Hier soir nous avons enterré l’Alléluia, qui disparaît de toute la liturgie et ressuscitera à Pâques. Voici le temps de la préparation à la grande pénitence du carême. Donc il n’y a plus d’alléluia non plus à la messe entre le graduel et l’évangile. Il est remplacé par un « trait » (tractus). Et celui de ce dimanche de la Septuagésime nous plonge dans le bain sans ménagements : c’est le début du De profundis. Et seulement le début : des profondeurs de l’abîme de ma misère je crie vers toi. Certes, je compte sur ton pardon, mais la pièce s’arrête avant la deuxième partie du psaume qui exprime ouvertement l’espérance et l’assurance de la rédemption.
De profúndis clamávi ad te.

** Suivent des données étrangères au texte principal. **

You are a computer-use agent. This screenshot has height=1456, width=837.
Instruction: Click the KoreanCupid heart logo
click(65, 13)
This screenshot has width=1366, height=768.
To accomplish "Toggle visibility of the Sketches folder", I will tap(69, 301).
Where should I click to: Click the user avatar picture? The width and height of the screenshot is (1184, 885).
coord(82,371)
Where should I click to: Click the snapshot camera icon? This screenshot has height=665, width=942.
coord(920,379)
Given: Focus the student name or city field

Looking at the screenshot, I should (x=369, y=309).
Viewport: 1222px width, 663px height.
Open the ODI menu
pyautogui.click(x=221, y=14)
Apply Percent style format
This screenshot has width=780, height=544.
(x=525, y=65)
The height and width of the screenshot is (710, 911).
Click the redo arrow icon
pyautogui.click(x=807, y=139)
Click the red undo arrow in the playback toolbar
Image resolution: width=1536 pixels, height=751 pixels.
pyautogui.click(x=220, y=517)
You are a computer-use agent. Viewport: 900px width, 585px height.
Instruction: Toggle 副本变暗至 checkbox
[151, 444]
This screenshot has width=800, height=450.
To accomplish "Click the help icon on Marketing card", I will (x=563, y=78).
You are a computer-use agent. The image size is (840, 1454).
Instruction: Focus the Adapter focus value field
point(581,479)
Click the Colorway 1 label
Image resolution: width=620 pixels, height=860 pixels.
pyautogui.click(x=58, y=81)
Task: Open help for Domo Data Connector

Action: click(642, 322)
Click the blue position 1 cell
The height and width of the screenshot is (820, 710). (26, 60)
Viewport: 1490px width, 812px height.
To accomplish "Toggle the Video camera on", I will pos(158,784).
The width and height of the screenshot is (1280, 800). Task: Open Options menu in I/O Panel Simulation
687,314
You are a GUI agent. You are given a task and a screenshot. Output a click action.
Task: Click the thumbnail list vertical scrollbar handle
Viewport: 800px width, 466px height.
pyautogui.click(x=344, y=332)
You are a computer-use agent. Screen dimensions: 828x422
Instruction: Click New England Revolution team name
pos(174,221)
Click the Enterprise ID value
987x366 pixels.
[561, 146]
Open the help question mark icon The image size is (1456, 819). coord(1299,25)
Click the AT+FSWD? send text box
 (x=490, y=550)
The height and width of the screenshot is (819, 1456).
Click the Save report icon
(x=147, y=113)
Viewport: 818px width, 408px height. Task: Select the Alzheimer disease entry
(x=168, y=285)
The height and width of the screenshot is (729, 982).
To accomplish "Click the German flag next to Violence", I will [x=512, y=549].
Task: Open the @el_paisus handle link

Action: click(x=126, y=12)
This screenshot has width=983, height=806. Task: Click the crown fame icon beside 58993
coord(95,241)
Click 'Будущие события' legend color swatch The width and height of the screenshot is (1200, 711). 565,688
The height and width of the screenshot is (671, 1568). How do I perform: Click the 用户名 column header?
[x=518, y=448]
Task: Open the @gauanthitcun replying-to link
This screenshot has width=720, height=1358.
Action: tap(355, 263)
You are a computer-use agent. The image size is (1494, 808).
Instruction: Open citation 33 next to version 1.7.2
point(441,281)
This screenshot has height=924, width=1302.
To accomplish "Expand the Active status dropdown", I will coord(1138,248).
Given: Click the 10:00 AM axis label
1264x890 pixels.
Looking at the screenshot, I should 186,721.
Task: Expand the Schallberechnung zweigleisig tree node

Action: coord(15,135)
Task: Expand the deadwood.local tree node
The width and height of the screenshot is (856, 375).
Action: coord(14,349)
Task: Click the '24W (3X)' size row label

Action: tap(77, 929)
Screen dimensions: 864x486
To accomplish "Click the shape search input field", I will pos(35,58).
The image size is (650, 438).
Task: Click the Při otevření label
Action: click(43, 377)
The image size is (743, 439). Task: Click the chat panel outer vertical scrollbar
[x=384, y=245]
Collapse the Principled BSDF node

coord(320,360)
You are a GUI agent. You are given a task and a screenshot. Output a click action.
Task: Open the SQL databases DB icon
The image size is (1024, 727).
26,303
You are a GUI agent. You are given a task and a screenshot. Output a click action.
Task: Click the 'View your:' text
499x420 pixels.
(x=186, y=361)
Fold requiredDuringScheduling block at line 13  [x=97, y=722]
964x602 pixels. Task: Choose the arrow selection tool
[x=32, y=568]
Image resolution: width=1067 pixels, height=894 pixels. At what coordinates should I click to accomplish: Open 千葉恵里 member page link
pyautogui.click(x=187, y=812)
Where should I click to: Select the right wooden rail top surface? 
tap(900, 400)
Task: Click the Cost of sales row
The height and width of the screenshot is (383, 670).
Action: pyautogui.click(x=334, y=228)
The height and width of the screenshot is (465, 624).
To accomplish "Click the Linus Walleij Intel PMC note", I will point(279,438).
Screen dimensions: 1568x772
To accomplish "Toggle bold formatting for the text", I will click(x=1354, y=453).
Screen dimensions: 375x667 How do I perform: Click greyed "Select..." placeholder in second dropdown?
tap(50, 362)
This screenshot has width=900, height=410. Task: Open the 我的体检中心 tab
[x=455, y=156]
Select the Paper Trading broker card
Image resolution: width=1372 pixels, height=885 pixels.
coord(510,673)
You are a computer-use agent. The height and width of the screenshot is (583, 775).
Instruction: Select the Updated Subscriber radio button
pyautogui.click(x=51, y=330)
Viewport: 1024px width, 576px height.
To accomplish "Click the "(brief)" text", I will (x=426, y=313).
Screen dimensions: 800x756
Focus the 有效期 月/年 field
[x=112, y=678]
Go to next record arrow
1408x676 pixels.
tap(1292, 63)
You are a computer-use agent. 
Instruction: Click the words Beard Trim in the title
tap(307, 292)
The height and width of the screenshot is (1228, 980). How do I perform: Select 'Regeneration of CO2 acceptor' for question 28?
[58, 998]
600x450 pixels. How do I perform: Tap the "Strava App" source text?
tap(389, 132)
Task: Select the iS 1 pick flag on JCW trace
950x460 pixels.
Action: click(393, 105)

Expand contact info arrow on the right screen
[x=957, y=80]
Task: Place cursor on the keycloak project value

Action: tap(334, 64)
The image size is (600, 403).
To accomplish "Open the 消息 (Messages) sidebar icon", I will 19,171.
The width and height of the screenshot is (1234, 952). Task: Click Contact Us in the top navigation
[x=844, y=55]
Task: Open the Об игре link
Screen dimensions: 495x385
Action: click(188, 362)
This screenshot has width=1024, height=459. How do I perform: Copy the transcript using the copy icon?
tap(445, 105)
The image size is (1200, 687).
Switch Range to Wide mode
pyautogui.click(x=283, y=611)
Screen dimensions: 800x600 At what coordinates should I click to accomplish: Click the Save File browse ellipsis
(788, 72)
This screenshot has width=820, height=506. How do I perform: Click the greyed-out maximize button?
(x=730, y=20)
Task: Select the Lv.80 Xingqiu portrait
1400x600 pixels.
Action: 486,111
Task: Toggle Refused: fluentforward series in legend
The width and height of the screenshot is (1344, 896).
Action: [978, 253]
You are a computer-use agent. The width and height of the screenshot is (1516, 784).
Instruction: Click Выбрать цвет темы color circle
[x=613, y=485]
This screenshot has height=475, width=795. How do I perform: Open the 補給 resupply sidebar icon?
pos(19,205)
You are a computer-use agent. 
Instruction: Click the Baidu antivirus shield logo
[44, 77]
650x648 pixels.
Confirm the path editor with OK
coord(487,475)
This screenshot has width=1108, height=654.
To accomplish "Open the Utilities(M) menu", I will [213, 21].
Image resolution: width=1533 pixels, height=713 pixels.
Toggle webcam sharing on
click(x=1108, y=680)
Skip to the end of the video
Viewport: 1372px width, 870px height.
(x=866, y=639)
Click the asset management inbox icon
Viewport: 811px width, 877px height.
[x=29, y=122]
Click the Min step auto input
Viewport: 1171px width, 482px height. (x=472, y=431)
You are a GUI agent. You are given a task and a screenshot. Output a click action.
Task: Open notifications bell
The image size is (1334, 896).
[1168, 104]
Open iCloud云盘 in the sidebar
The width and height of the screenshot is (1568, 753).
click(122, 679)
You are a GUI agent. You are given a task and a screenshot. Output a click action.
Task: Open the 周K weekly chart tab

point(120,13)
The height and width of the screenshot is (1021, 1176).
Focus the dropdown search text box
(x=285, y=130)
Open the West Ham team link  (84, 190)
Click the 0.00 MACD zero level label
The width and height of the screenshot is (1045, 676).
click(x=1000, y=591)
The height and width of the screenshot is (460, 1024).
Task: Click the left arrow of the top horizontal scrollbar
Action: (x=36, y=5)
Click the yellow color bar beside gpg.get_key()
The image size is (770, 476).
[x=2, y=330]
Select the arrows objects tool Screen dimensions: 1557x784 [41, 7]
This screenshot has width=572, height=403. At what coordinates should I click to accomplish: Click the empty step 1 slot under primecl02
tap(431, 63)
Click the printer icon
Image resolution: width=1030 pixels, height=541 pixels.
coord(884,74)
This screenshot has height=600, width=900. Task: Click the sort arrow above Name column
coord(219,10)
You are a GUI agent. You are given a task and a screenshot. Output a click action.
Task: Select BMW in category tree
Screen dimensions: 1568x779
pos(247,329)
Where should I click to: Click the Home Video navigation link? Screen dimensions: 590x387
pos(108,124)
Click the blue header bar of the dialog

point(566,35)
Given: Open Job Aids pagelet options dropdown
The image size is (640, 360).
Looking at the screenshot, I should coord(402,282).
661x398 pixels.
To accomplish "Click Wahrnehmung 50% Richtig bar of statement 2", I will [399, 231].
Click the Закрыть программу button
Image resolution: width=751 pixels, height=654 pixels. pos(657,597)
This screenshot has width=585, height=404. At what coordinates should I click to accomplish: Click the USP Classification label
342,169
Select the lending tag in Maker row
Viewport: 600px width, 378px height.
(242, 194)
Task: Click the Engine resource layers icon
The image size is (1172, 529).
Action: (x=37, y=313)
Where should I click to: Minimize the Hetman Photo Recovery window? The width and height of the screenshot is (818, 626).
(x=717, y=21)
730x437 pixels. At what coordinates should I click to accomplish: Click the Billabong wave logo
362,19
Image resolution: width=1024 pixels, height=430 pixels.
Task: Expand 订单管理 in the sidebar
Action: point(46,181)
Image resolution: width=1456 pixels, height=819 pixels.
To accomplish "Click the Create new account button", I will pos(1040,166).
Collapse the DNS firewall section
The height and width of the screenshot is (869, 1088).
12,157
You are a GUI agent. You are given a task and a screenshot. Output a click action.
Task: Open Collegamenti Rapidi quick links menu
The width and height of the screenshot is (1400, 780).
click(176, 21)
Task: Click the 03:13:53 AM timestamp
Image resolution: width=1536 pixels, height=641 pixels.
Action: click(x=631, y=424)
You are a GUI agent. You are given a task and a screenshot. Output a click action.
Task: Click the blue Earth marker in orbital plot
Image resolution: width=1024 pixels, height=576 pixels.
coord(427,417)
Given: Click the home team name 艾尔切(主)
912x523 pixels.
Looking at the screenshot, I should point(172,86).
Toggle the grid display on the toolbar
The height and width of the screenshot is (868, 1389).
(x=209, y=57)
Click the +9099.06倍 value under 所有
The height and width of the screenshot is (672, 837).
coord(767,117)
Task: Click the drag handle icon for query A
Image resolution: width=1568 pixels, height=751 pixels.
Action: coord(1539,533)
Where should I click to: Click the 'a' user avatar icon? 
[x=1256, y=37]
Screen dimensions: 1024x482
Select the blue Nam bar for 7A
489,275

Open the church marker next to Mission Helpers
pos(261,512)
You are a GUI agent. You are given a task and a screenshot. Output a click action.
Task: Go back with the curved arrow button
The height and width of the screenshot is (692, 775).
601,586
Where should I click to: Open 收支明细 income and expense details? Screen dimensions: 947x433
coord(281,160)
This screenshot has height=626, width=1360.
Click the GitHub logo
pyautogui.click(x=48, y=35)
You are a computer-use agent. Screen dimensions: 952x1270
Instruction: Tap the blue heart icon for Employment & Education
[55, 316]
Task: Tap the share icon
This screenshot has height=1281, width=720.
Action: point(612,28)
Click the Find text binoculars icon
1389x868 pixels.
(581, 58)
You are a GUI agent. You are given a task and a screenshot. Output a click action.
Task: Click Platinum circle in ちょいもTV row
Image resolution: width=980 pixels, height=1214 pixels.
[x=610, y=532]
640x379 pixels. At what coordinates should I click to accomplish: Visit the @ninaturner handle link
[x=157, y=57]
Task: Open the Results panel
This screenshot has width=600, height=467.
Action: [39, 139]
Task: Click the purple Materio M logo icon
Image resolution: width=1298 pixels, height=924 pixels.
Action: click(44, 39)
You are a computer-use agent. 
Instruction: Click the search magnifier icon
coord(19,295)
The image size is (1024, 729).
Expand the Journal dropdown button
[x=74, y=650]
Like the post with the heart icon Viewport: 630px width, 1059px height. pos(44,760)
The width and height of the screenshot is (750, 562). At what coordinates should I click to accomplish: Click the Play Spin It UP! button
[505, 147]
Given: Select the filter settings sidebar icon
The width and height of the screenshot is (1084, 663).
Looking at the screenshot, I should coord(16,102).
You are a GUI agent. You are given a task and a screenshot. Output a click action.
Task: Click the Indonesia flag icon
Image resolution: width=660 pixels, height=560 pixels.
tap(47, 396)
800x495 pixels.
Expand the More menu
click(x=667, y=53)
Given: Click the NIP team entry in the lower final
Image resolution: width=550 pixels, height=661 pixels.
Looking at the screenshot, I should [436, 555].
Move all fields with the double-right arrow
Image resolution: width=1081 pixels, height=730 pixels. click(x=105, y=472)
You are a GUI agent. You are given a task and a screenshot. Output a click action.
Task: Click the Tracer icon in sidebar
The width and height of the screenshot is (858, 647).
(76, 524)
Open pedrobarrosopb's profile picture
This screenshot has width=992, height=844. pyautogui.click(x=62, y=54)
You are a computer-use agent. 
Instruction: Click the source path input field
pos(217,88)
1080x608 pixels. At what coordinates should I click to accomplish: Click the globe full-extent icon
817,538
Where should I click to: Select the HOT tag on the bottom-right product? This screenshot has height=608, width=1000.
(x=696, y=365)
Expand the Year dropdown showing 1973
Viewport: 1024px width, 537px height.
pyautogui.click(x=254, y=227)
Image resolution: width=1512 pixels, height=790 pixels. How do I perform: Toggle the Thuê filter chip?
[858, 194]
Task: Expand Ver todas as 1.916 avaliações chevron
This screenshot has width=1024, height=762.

Dómine : Dómine, exáudi vocem meam. Fiant aures tuæ intendéntes in oratiónem servi tui. Si iniquitátes observáveris, Dómine : Dómine, quis sustinébit ? Quia apud te propitiátio est, et propter legem tuam sustínui te, Dómine.
Du fond des abîmes, j’ai crié vers toi, Seigneur ; Seigneur, exauce ma voix. Que tes oreilles soient attentives à la prière de ton serviteur. Si tu examines nos iniquités, Seigneur, qui subsistera ? Mais auprès de toi est la propitiation et à cause de ta loi je compte sur toi Seigneur.